How I learned to stop worrying and love the Easter Vacation

MORWENNA JONES wants you to quit your complaining and embrace the Easter Vacation for all its flaws.


Two weeks away from Cambridge and deleting any form of social media account is becoming oh-so tempting.  Instagram has become a billboard of handwritten notes and piles of books, Twitter is dominated by revision tweets that prove that yes, you do go mad if you don’t see sunlight, and Facebook is still haunted by the ghost of #nomakeupselfies taken in early-morning library sessions.

These pretentious tweets, snaps and status updates are concrete truth that the Easter Vac is well and truly underway, and everyone, apart from yours truly, appears to be making headway into the snowdrifts of work we’ve accumulated over the past year.  Sitting beneath mountains of work, the Easter vac looks like a  torturous way of delaying the inevitable exams looming over us, and making the ray of hope that is May Week appear like a mirage on a non-existent horizon.

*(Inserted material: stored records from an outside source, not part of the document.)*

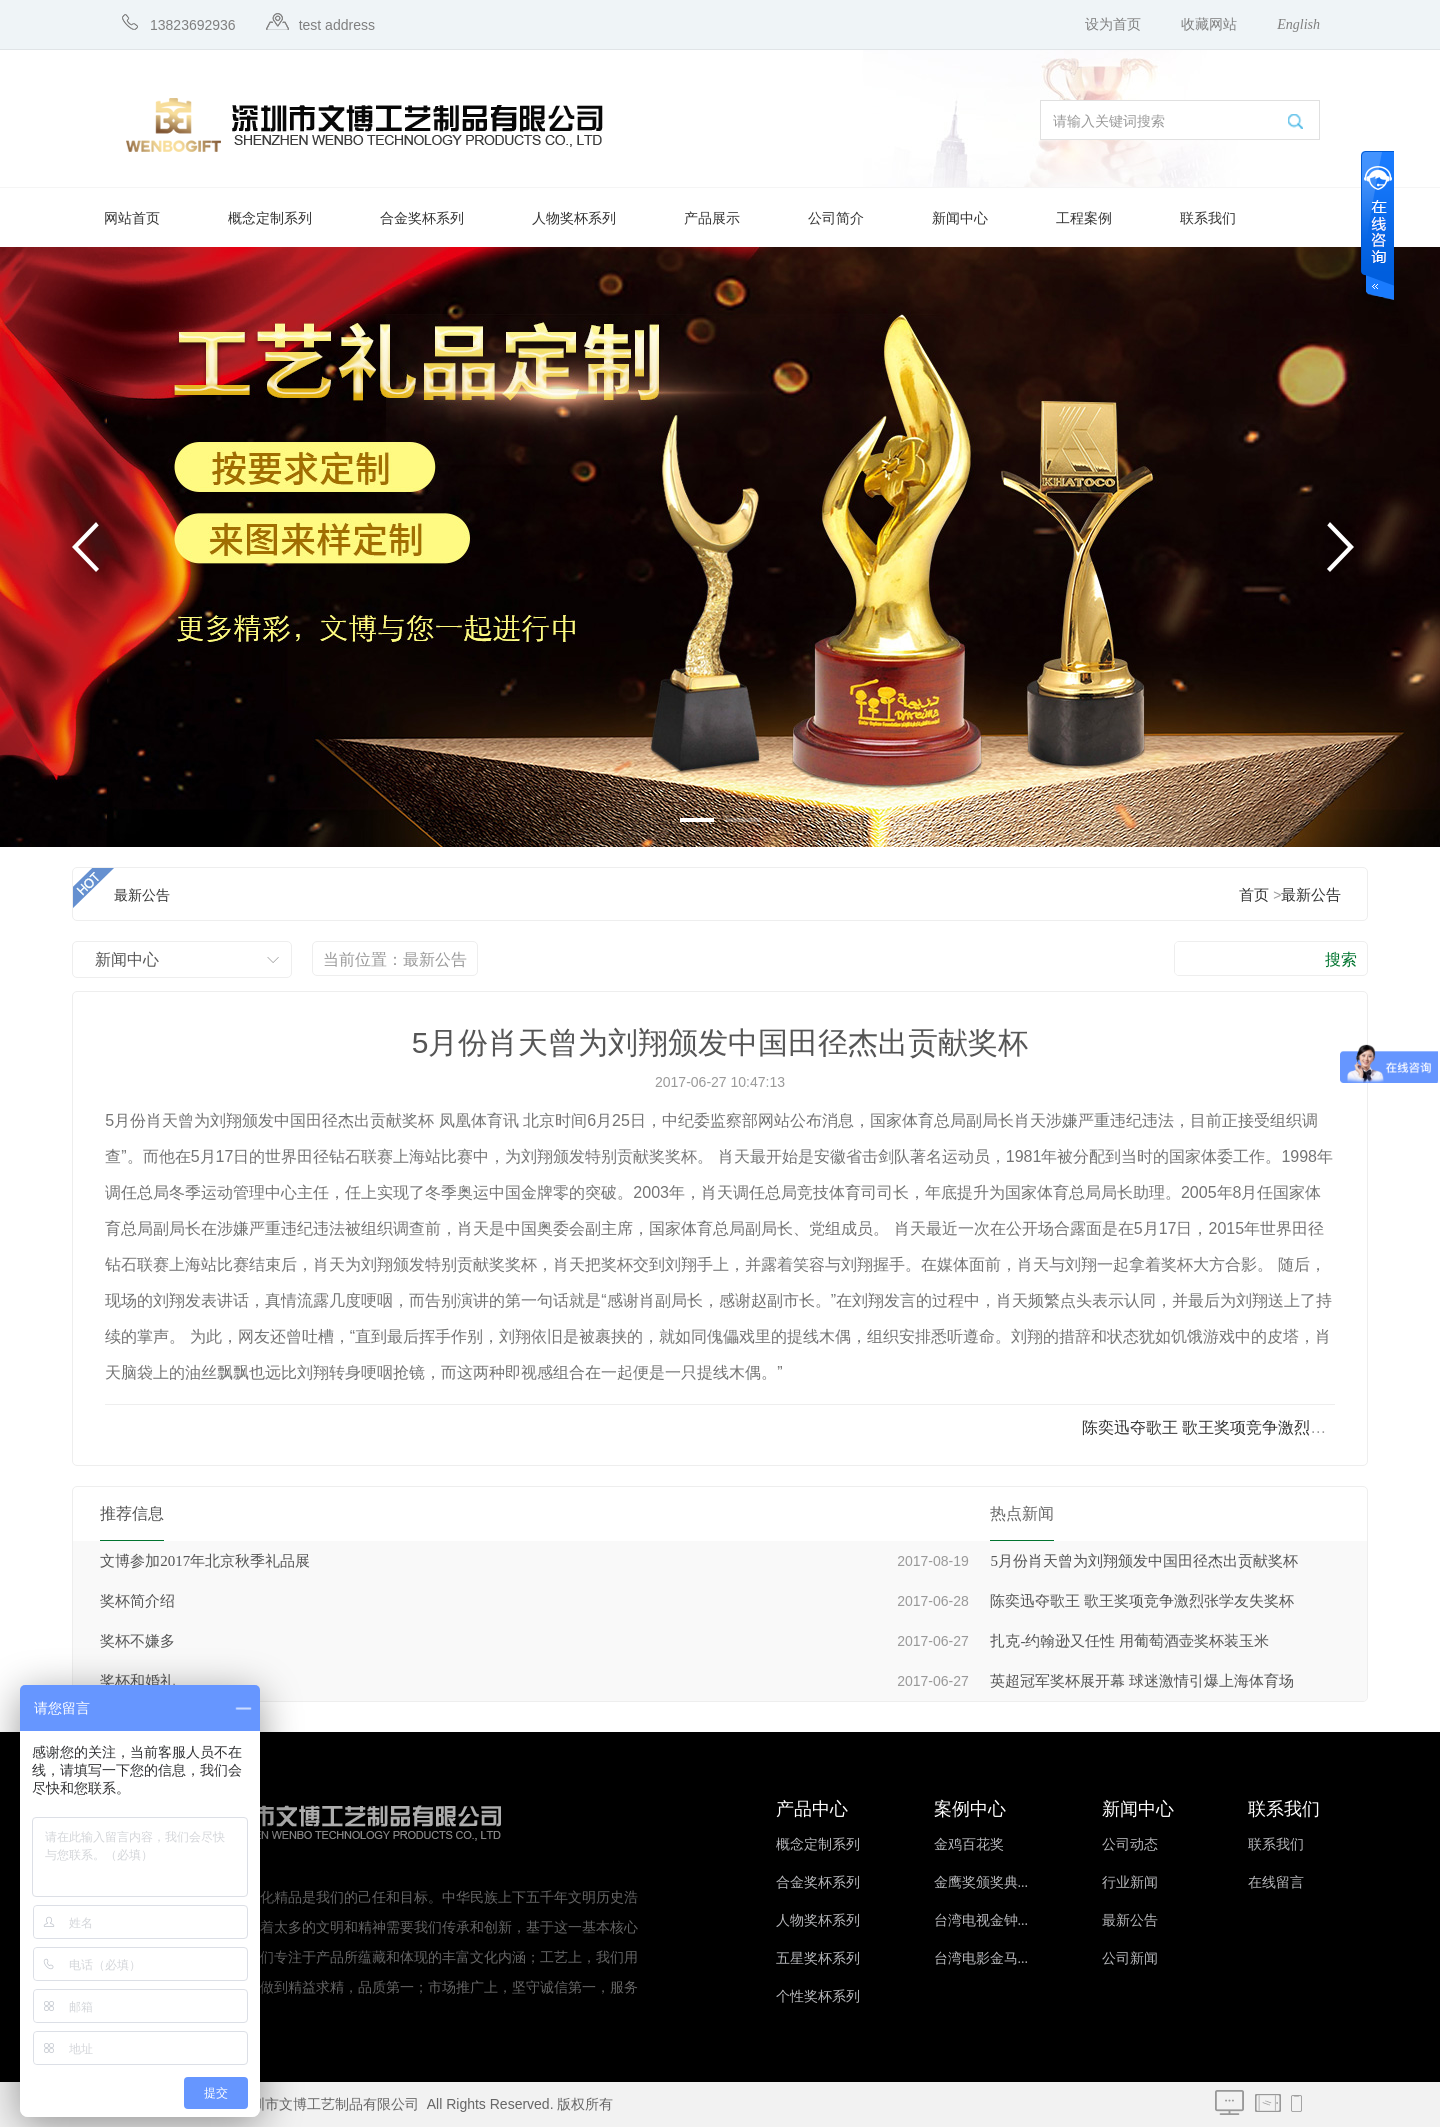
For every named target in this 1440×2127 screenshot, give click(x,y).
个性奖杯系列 (818, 1996)
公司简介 (836, 218)
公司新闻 (1130, 1958)
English (1298, 24)
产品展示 (712, 218)
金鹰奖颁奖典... (981, 1882)
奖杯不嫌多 (137, 1641)
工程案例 (1084, 218)
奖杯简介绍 (137, 1601)
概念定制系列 (270, 218)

#nomakeupselfie in the library: the most self righteous thing ever?

But, and it’s a ‘but’ that even Beyoncé would approve of, settle into the humdrum routine of feeling inadequate compared to all of your friends and the Easter vac really isn’t all that bad.  Just compare it to Christmas or summer.

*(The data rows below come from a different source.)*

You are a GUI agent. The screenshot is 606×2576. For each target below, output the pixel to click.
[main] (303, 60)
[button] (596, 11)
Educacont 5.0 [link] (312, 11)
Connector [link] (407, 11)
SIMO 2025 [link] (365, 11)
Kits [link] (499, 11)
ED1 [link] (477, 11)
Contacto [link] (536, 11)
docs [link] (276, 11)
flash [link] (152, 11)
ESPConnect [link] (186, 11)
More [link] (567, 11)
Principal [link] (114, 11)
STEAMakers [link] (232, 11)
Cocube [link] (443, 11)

The Christmas vac is cold, grey and swamped in darkness for twenty-three hours of the day.  During November, most home-towns sprout Christmas lights and pine-trees in inconceivable places so that by the time you return home, you can’t possibly remember the place before you, now disguised beneath wreaths of holly, trails of tinsel and more fake snowflakes than a primary school classroom.  Of course, the holiday is momentarily redeemed by the shining beacon that is Christmas when you stir out of your post-Michaelmas hibernation, open presents and stuff yourself with food, but otherwise, you spend the rest of the time exhausted and debating whether or not you could tolerate your friends even for a few hours after eight-weeks of feeling unable to avoid them.

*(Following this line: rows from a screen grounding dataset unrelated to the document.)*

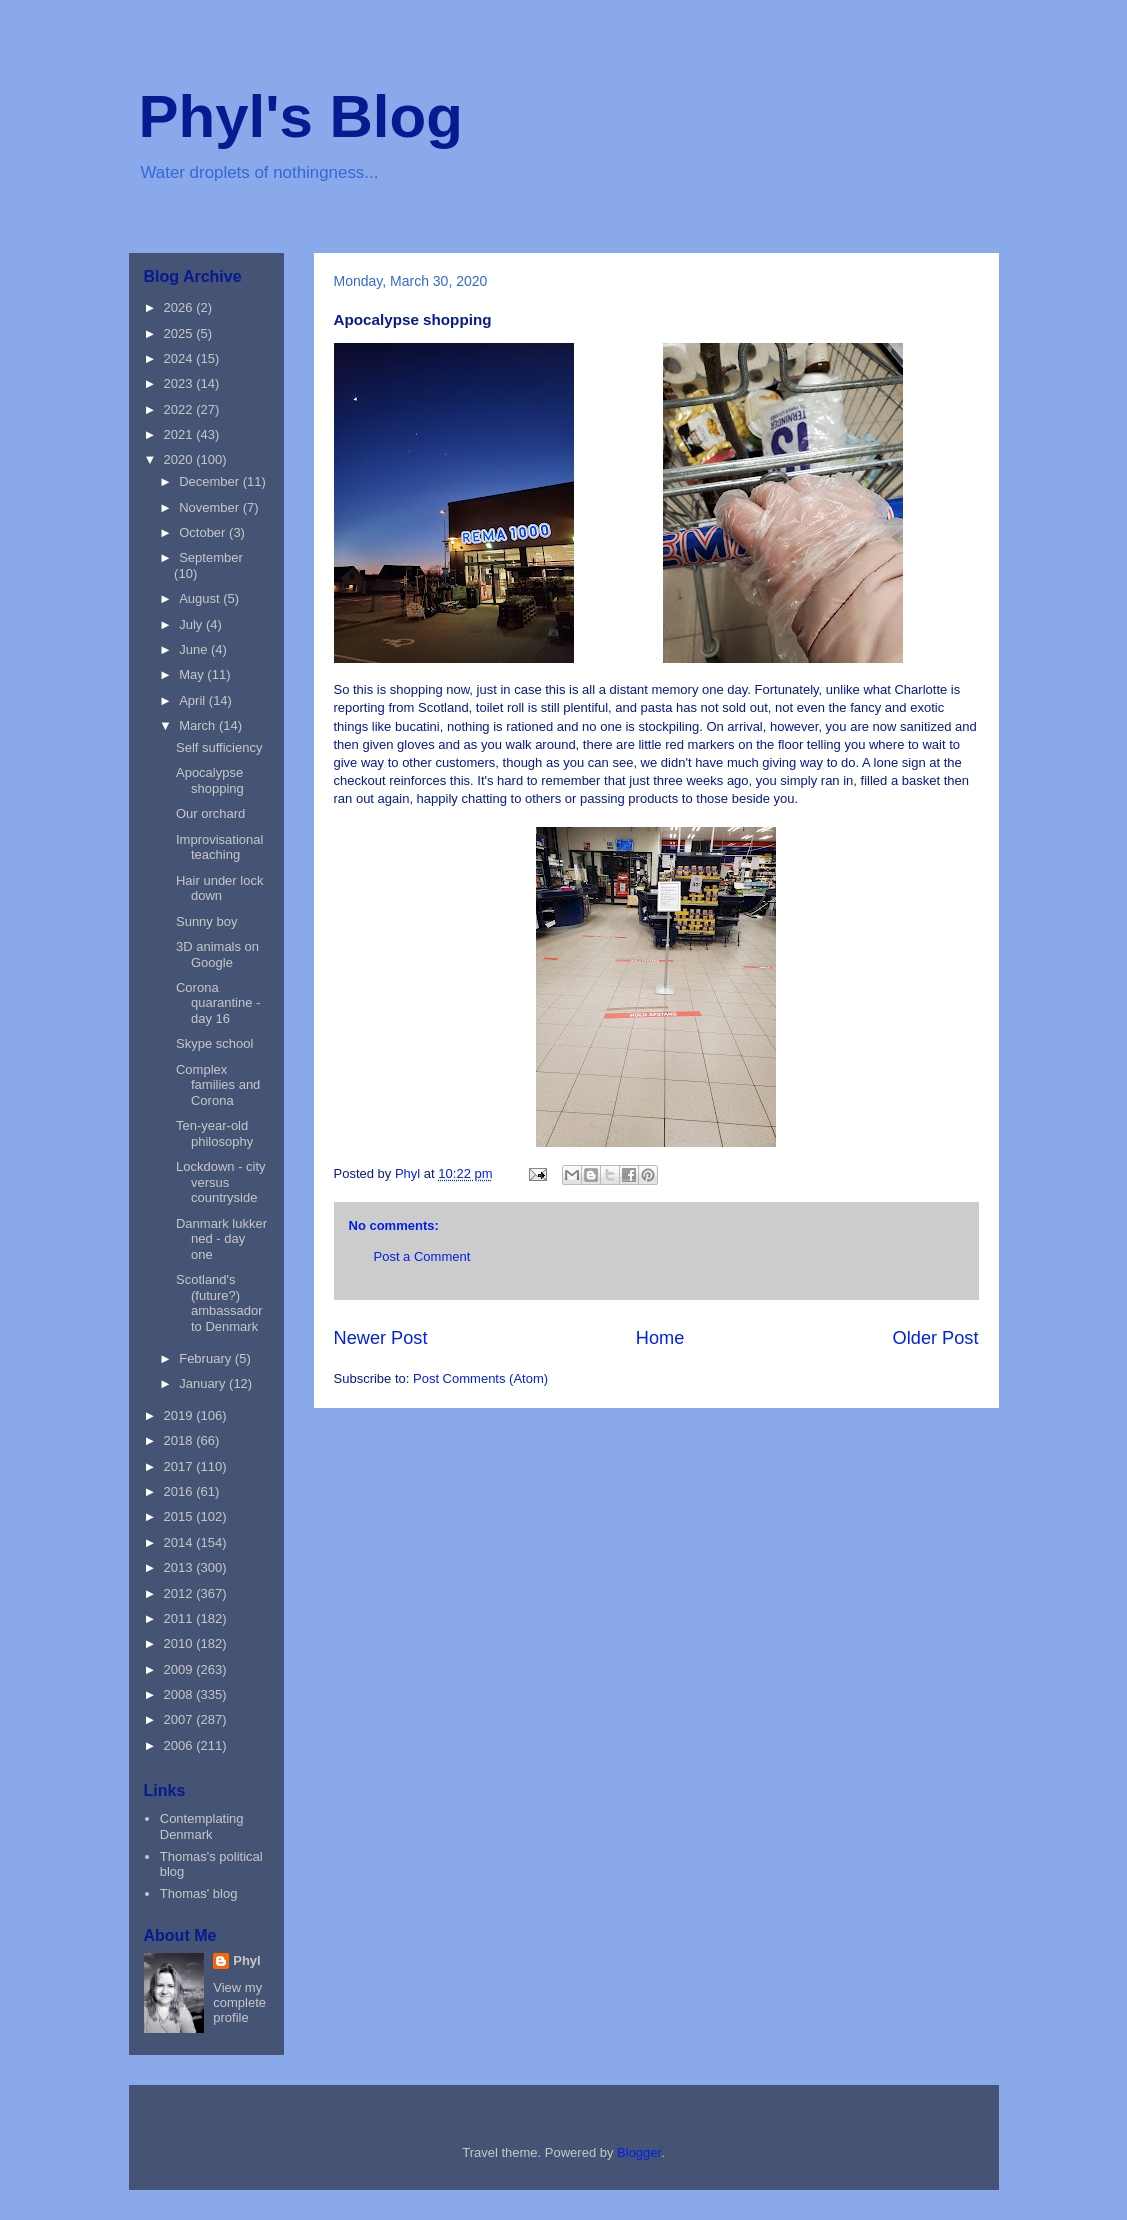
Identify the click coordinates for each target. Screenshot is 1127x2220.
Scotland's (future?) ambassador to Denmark (219, 1303)
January (204, 1383)
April (194, 700)
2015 (180, 1516)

Summer isn’t much better.  Going to Cambridge, you didn’t expect to feel as if your employment prospects have barely progressed from the summer when you were three years old and wanted to be a princess (Harry, I’m still waiting for you to dump Cressie).  But come June, and all of a sudden, fellow students you’d previously put in the box marked “definitely-going-to-be-unemployed” are interning for proper companies and earning proper money.

My grad scheme of choice.

Easter is great.  It’s practically free from annoying interns and safe from the irritating Hallmark-happiness that pervades Christmas.  It’s not (that) cold, and if you’re lucky, as we have been this holiday, you even get a bit of sunshine.  By now, chances are, you’ve managed to adapt to real life hours and have recovered from your post-term ennui.  Fresh-faced and bushy-tailed, or just slightly-less-exhausted-than-your-Cambridge-zombie-state, you can now take advantage of some of the wonderful things Easter has to offer.

The first of these is obviously everyone’s favourite…rowing.  Tomorrow, the men’s Blues and Goldie take on Oxford on the Tideway in the 160th Boat Race.  Expect Jack Wills-clad teenage girls and Oxbridge alike to line the Thames, cheering on their University’s crews to victory.

Yeh, this is as good as it is going to get. Sorry.

There’s also another lesser-known Oxbridge tradition.  While the men’s crews storm to victory on the Thames, Cambridge’s more bestial competitor will be looking to leave Oxford behind in this year’s “Goat Race”.  Raising money for Spitalfields Farm, this will be the race’s fifth year.  Currently, all sources suggest that Cambridge has definitely ‘goat’ this.

Finally, if Oxbridge competition just isn’t your thing and you’re stuck suffocating in some forgotten Cambridge library, the Easter vac is the perfect opportunity to enjoy Cambridge while the rest of us annoying students have buggered off home.  Make the most of the student-free river by getting out of the library and having a punt race, or take your revision away from the library for a day and sit in one of Cambridge’s many cafés, safe in the knowledge that you’re not going to be disturbed by some minor acquaintance.

So whatever floats your boat (or goat), try to enjoy the holiday, and if you get really desperate, just write for the Tab.